What we build for healthcare
- Electronic Health Record (EHR) systems with role-based access for doctors, nurses, and admin staff
- Telemedicine platforms with video consultations, e-prescriptions, and follow-up scheduling
- Patient portals for appointment booking, report access, and billing
- Hospital and clinic management systems (OPD/IPD, bed management, inventory)

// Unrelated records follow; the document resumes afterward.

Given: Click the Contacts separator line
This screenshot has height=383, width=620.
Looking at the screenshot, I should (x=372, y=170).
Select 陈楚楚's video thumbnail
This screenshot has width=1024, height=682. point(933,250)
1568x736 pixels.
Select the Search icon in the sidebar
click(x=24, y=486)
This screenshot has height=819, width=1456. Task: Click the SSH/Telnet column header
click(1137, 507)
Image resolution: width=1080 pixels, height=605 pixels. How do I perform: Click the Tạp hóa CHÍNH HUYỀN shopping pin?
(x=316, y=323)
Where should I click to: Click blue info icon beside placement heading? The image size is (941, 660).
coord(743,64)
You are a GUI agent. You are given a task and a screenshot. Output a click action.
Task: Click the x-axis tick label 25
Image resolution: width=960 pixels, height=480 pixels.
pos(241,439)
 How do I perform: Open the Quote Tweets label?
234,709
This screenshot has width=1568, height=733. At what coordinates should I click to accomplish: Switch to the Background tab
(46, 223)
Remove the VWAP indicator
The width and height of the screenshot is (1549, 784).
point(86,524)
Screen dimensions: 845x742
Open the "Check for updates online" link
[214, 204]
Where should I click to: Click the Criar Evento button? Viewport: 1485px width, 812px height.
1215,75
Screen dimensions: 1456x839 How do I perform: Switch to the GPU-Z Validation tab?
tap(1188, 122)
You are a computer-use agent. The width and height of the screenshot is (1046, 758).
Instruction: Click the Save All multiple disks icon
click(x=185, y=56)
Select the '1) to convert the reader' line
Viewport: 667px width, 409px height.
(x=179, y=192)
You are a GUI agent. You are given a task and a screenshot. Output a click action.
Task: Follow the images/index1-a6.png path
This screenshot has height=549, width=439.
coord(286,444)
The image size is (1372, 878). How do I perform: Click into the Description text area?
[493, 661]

- Lab information systems (LIS) with automated report generation
- ABDM (Ayushman Bharat Digital Mission) integration for Indian healthcare providers
- Insurance and claims processing workflows
- Remote patient monitoring dashboards for chronic care management
Technology stack we use
We typically build healthcare platforms on .NET or Node.js backends with React or Next.js frontends, PostgreSQL or SQL Server for structured clinical data, and FHIR R4 as the interoperability standard where systems need to exchange records. For telemedicine, we integrate WebRTC-based video infrastructure with end-to-end encryption. Cloud hosting is typically AWS or Azure, both of which support the data residency and audit-logging requirements healthcare platforms need.
Compliance and data security
Healthcare software lives or dies on trust. We build with role-based access control from day one, encrypt patient data at rest and in transit, maintain detailed audit logs of every record access, and structure systems to align with ABDM guidelines for Indian deployments or HIPAA-aware patterns for international clients. We don't treat compliance as a checkbox added at the end — it shapes the data model and access architecture from the first sprint.
Our engagement process
We start with a discovery sprint to map your actual clinical and administrative workflows — not a generic template. From there we define a phased roadmap (MVP first, usually a focused module like patient scheduling or EHR core, then expansion), build in two-week sprints with regular demos, and run a dedicated QA pass focused on data integrity and access control before any healthcare system goes live.